Exercises.
(1) Translate this sentence from the excerpt from The Discarded Image into French: "Few constructions of the imagination seem to me to have combined splendour, sobriety, and coherence in the same degree."
(2) Reproduce the excerpt from The Discarded Image, starting with "SHAKESPEARE" and going on through "a certain change.".

Selected text.
— start —

Read The Discarded Image: An Introduction to Medieval and Renaissance Literature Page 18


  In this great change something has been won and something lost. I take it to be part and parcel of the same great process of Internalisation18 which has turned genius from an attendant daemon into a quality of the mind. Always, century by century, item after item is transferred from the object’s side of the account to the subject’s. And now, in some extreme forms of Behaviourism, the subject himself is discounted as merely subjective; we only think that we think. Having eaten up everything else, he eats himself up too. And where we ‘go from that’ is a dark question.

  EPILOGUE

  The best in this kind are but shadows.

  SHAKESPEARE

  I have made no serious effort to hide the fact that the old Model delights me as I believe it delighted our ancestors. Few constructions of the imagination seem to me to have combined splendour, sobriety, and coherence in the same degree. It is possible that some readers have long been itching to remind me that it had a serious defect; it was not true.

  I agree. It was not true. But I would like to end by saying that this charge can no longer have exactly the same sort of weight for us that it would have had in the nineteenth century. We then claimed, as we still claim, to know much more about the real universe than the medievals did; and hoped, as we still hope, to discover yet more truths about it in the future. But the meaning of the words ‘know’ and ‘truth’ in this context has begun to undergo a certain change.

— end —

Data block.

— start —

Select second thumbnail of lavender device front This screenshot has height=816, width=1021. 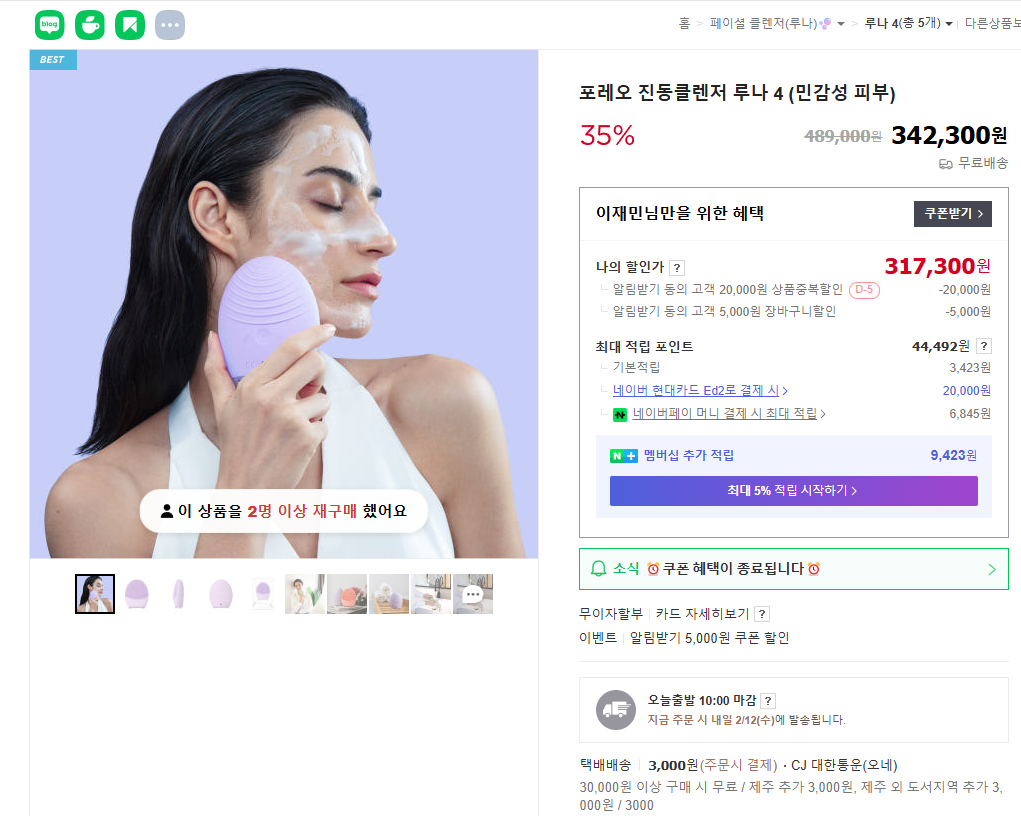coord(137,594)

— end —

Solutions for each task.
(1) Peu de constructions de l'imagination me semblent avoir allié splendeur, sobriété et cohérence au même degré.

(2)
SHAKESPEARE

  I have made no serious effort to hide the fact that the old Model delights me as I believe it delighted our ancestors. Few constructions of the imagination seem to me to have combined splendour, sobriety, and coherence in the same degree. It is possible that some readers have long been itching to remind me that it had a serious defect; it was not true.

  I agree. It was not true. But I would like to end by saying that this charge can no longer have exactly the same sort of weight for us that it would have had in the nineteenth century. We then claimed, as we still claim, to know much more about the real universe than the medievals did; and hoped, as we still hope, to discover yet more truths about it in the future. But the meaning of the words ‘know’ and ‘truth’ in this context has begun to undergo a certain change.